***** DATASET EXTRACT

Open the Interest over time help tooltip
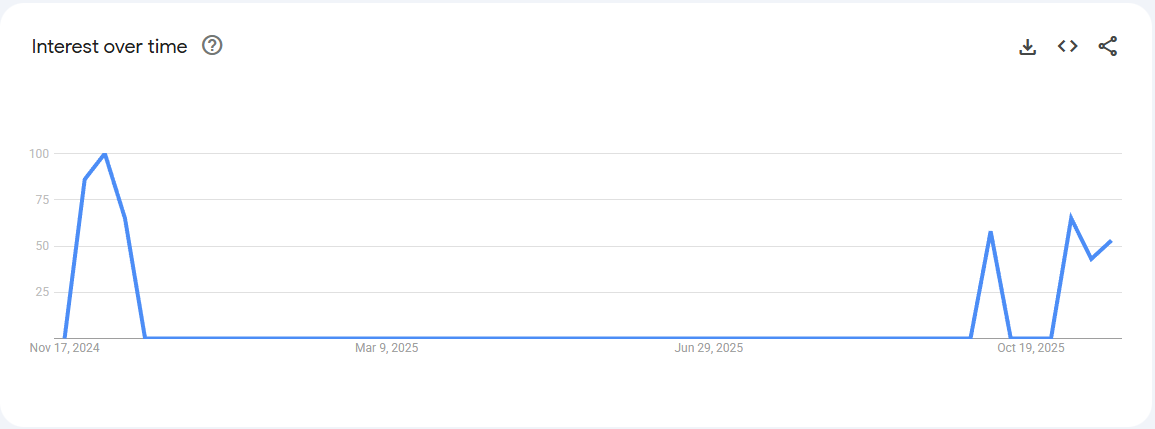Image resolution: width=1155 pixels, height=429 pixels. coord(212,45)
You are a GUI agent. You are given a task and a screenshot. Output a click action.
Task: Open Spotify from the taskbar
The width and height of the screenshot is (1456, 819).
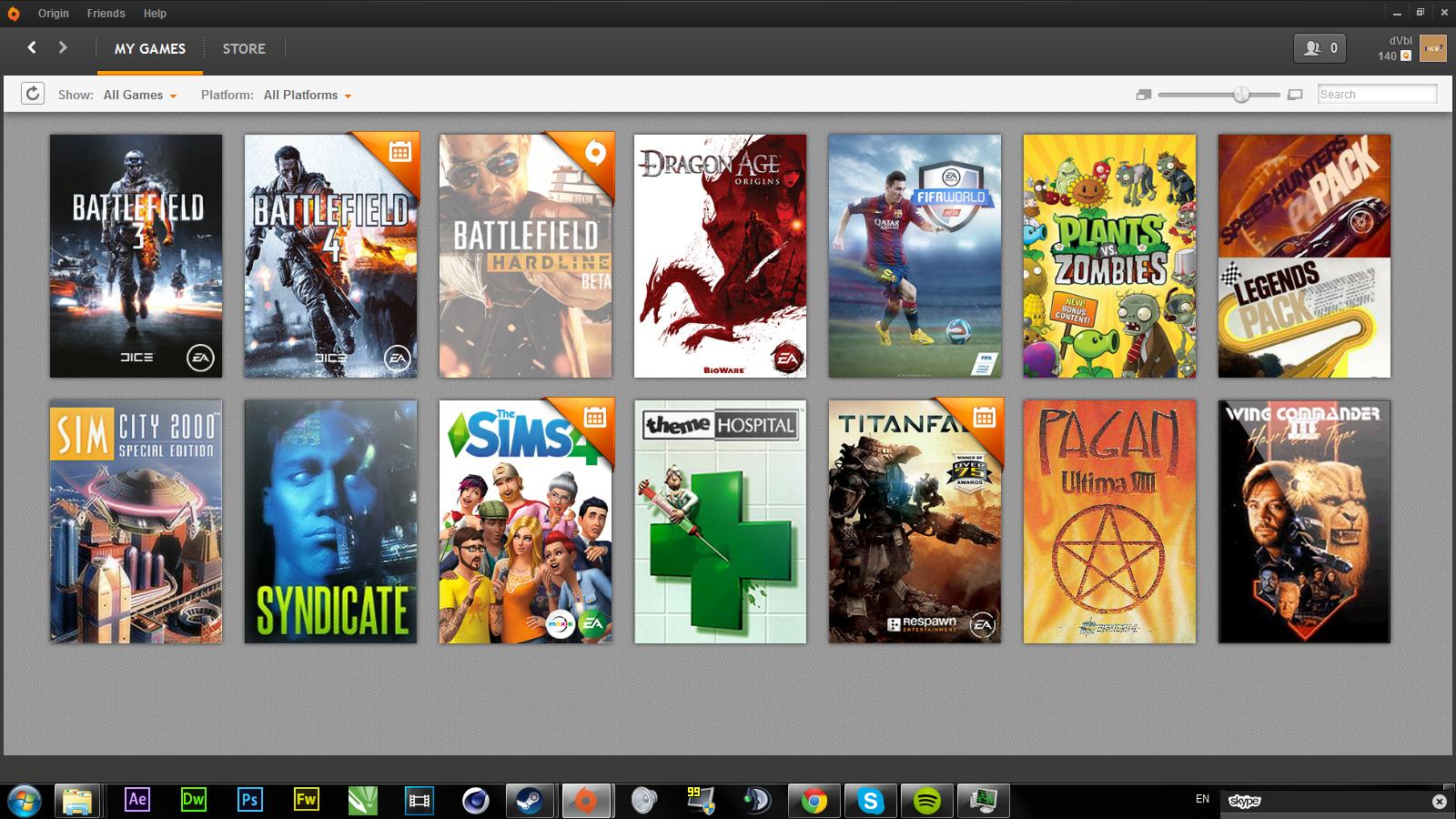[927, 801]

**********

◆ **AIM OF THE EXERCISE**
Quote everything in the listing above exactly; pictures are the only thing to omit.

◆ **ANSWER SPACE**
Open the Interest over time help tooltip
Image resolution: width=1155 pixels, height=429 pixels. coord(212,45)
You are a GUI agent. You are given a task and a screenshot. Output a click action.
Task: Open Spotify from the taskbar
The width and height of the screenshot is (1456, 819).
[927, 801]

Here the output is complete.